▸ **Exercise brief**
Print the data that follows exactly as it stands, from its first line through the line containing "Search (172, 1735)", and stop there.

▸ **Data records**

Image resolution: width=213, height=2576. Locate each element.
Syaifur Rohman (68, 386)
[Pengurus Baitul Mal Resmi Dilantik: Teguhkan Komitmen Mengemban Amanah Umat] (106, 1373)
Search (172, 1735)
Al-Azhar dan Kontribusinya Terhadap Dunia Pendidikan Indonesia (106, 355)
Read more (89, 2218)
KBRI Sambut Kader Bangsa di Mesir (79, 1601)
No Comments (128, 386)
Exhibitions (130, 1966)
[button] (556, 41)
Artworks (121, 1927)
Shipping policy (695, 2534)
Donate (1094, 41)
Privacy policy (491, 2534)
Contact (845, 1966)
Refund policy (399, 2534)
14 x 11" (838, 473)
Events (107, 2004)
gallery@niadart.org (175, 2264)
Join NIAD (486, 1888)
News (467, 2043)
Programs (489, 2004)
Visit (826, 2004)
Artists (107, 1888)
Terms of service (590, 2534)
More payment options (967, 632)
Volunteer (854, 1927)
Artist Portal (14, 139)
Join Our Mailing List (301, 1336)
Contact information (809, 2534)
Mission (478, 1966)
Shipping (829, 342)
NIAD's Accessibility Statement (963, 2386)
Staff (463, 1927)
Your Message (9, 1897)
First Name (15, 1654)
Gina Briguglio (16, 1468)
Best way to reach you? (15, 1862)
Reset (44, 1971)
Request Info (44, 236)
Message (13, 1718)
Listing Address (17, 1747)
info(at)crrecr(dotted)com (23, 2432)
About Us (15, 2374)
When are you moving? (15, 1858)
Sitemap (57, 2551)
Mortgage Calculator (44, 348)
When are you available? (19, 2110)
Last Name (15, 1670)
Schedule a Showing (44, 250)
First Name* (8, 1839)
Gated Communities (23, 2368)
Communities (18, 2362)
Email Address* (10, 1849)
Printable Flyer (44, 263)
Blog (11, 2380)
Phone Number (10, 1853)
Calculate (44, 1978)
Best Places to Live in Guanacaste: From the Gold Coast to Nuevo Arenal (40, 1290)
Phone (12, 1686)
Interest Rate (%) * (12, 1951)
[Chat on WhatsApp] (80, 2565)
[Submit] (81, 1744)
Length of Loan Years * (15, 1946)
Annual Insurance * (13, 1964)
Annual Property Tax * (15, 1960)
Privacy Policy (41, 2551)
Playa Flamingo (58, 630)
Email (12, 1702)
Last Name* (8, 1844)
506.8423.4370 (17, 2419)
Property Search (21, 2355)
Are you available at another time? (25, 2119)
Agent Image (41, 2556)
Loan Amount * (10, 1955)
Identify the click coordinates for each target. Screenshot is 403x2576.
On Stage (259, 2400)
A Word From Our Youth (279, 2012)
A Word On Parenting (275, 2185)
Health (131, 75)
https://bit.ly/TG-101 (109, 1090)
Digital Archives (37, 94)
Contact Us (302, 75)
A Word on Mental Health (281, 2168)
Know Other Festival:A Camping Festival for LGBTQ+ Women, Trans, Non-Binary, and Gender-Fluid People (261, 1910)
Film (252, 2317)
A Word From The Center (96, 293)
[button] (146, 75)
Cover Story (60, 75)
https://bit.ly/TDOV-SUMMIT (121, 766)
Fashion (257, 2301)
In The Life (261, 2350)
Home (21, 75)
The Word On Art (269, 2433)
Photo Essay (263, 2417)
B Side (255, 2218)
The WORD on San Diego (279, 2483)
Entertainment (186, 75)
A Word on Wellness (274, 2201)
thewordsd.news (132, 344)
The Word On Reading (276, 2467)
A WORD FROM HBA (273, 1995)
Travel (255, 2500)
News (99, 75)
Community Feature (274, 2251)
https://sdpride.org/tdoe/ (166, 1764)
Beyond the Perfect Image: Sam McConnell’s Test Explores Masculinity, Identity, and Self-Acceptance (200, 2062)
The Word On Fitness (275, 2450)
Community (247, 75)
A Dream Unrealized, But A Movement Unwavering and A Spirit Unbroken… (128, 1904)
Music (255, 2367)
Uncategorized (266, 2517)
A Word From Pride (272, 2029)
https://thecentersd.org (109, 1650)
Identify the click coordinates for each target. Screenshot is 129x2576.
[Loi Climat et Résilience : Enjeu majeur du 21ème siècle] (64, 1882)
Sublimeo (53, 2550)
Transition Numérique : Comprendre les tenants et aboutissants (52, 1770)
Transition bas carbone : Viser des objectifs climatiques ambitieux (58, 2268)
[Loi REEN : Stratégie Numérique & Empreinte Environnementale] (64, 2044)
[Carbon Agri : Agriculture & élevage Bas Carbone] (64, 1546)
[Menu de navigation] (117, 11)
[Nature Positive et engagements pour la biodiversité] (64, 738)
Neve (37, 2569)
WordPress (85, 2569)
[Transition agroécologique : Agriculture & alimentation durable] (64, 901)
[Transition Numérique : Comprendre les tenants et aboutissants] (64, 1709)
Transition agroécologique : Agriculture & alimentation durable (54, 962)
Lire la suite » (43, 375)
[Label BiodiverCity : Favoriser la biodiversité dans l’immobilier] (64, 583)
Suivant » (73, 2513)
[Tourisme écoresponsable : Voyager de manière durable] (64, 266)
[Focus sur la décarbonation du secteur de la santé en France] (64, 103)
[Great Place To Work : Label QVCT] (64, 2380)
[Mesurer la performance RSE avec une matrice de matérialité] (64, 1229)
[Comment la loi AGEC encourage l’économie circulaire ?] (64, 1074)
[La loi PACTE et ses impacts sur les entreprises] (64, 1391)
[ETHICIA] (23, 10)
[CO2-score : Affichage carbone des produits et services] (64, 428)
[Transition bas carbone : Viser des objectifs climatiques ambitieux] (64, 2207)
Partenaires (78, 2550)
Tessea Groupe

▸ **Task solution**
Image resolution: width=213, height=2576. Locate each element.
Syaifur Rohman (68, 386)
[Pengurus Baitul Mal Resmi Dilantik: Teguhkan Komitmen Mengemban Amanah Umat] (106, 1373)
Search (172, 1735)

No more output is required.